October 30, 2009
Larry Greene
Office of Disclosure and Review
Division of Investment Management
Securities and Exchange Commission
450 Fifth Street, N.W.
Washington, D.C. 20549
Re: JennisonDryden Portfolios / Jennison Value Fund
(File No. 811-04864 (the “Fund”)
Post-Effective Amendment to Registration Statement
Dear Mr. Greene:
I am writing in response to comments which you provided to me on behalf of the Commission staff by telephone on October 22, 2009 regarding the Fund’s submission of a Post-Effective Amendment to its Registration Statement on Form N-1A pursuant to Rule 485(a) under the Securities Act of 1933. As noted previously, the purpose for the submission of the Post-Effective Amendment under Rule 485(a) was to conform the Fund’s Registration Statement to the requirements of the summary prospectus rules promulgated by the Commission.
As also discussed, to the extent that any of the comments provided by the Commission staff are globally and/or universally applicable to the other funds in the fund complex, we will apply all such comments to the other funds in our fund complex to which the comments would be applicable.

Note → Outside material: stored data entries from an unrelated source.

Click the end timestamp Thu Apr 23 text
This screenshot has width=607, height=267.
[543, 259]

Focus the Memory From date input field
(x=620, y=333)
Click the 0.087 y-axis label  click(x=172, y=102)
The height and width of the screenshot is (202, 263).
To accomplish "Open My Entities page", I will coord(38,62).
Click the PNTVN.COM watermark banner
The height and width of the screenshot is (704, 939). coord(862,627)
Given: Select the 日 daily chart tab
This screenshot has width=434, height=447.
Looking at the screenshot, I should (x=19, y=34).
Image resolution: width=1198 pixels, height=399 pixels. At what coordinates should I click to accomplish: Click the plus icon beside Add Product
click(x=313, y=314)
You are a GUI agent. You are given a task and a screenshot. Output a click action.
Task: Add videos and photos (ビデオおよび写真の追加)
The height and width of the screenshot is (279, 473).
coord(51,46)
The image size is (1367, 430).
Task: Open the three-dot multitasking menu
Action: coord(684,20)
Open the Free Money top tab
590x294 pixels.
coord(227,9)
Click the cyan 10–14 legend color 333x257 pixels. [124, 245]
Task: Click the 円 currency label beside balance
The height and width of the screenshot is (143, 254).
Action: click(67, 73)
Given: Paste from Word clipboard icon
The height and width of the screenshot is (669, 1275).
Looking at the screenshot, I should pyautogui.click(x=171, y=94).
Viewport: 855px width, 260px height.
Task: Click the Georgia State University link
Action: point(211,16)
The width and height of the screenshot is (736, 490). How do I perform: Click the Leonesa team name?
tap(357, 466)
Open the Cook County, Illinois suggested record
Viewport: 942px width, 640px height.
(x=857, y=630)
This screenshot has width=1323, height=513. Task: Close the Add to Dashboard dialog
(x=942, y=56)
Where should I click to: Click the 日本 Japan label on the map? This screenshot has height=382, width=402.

For your convenience, a summary of the staff’s comments is included herein and the Fund’s responses are keyed accordingly, as follows:
Comment: In the Summary Section, under the discussion entitled “Investments, Risks and Performance,” it is stated that “Most of our investments are in large capitalization companies.” Please define what constitutes a “large capitalization company.”
Response: The Fund defines a “large capitalization company” as those companies with market capitalizations, measured at the time of purchase, of $1 billion or more. This disclosure already appears in a subsequent section of the Prospectus, and we will include this same disclosure in the “Investments, Risks and Performance” discussion of the Summary Section.
Comment: In the Summary Section, under the discussion entitled “Investments, Risks and Performance,” it is stated that “[w]e do not expect to change our basic investment approach during bull or bear markets….” Please explain whether this statement constitutes a temporary defensive policy, and if so, whether such a temporary defensive policy is consistent with the Fund’s ability to temporarily hold cash or money market instruments.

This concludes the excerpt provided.